Strangers are also nicer than you think. On the whole people are nice, so while being cautious is best, treating everyone as if they are out to hurt you isn’t- how else are you meant to make friends? I travel in hostels and most people there are solo travellers or in small groups and they all get it. You would be hard pressed to find more solidarity in a group of strangers than in a room of 6 girls all half way across the world from home on their own, all sharing ridiculous conversations they have had with people about staying safe or their weirdest moments as a female solo traveller. And I can guarantee if you need a sanitary product it doesn’t matter where in the world you walk into a bathroom, someone will probably offer you one.

 

 

Also travelling on your own makes you less intimidating.

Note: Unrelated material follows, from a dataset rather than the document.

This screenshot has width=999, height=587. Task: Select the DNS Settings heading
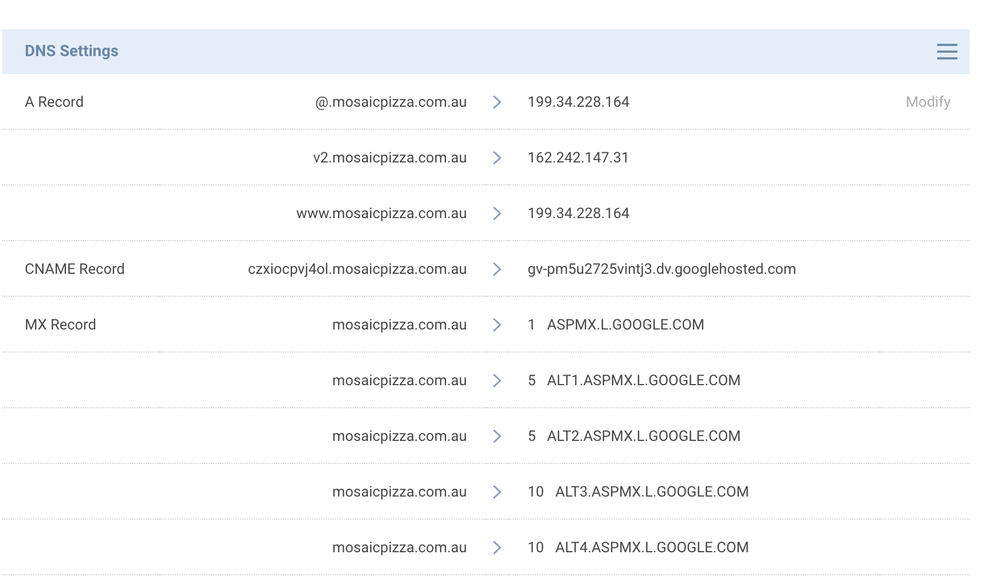click(71, 51)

Approaching a group of four or five tourists may be strange but I have had people want to practice English with me when I am sat in a coffee shop (or just approach because they want to know why I am in their city), spent the day in Disney with a girl from my hostel who wanted someone to go with, and had plenty of elderly people point me in the right direction without speaking a word of English (or pull over a security guard to help).

 

 

At the end of the day, regardless of gender, travel is as exciting as it can be scary but others shouldn’t try and put you off because they would be scared or because they feel you may be in danger because of your gender. There are simple ways to keep you safe and statistically anything bad is unlikely to happen. So go forth, travel solo because you want to and you can and have a wonderful time doing so.